I've been meaning to do book recommendations of interest to medieval folkloristics a little more frequently than the, um, once that has happened so far. So here's one: you should read Beowulf. I mean, of course you should read Beowulf. But there's one thing far better, and that's hearing Beowulf read or recited well.
The poetics of Modern English differ from those of Anglo-Saxon, but in Beowulf: a New Translation for Oral Delivery, Dick Ringler mimics the alliterative style of the original, and does so masterfully.
Beowulf is an epic poem that originates in the oral tradition but was given fixed manuscript form by a few anonymous monks, who are believed to also be responsible for lightly Christianizing the content. Thus, what remains to us is some mix of the work of folk tradition and the work of these talented revisers; in both cases, however, the many authors whose handiwork the surviving form of the poem reflects took great care to ensure that the poem would sound good when recited out loud.

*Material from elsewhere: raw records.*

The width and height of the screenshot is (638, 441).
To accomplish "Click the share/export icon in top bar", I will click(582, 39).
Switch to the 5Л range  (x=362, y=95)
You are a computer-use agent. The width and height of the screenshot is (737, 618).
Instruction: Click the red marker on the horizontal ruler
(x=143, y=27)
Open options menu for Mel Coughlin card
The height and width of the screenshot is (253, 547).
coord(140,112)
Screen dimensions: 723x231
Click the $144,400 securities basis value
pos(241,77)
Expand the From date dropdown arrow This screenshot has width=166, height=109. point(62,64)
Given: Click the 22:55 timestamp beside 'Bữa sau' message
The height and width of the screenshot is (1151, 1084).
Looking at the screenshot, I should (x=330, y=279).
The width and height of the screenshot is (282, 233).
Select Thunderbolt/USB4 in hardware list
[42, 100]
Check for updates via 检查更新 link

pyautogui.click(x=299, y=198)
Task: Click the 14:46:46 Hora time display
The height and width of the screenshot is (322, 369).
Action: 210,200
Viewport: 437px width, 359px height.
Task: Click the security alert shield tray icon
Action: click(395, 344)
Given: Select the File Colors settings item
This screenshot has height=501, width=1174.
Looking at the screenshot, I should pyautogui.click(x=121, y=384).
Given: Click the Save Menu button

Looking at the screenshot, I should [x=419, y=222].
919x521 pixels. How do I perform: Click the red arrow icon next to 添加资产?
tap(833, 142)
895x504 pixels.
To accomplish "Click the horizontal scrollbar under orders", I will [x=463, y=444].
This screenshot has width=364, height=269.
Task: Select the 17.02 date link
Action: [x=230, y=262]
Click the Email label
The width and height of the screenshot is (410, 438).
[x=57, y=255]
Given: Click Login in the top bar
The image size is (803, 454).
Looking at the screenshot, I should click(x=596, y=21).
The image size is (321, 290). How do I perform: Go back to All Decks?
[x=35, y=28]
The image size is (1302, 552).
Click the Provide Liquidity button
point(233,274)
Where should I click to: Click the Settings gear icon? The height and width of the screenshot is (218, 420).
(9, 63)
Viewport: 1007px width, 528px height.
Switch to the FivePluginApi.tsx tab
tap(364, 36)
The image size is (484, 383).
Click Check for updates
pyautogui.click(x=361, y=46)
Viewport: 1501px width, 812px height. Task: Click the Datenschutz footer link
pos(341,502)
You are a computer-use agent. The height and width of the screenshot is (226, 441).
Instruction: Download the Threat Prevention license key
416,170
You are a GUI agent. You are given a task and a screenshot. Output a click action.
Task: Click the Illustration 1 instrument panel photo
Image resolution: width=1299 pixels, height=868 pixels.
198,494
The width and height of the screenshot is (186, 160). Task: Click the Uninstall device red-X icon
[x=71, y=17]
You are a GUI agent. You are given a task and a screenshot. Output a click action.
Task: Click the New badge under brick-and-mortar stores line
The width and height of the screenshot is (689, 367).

Ringler's complete translation of the epic, with audio, is available online. While the translation is a little bit less precise than Heaney's more famous version, for my money it captures the feel of an oral poem far better, and does so without resorting to the conventions of rhythm and rhyme used by modern poets, mostly adhering to an Old English sense of meter, and making use of alliteration in ways broadly similar to the forms used in the original.
As a sometime translator of foreign poetic forms myself, my hat is off to all who attempt to tackle Beowulf and other lengthy works of Old English verse, but Ringler remains my personal favorite.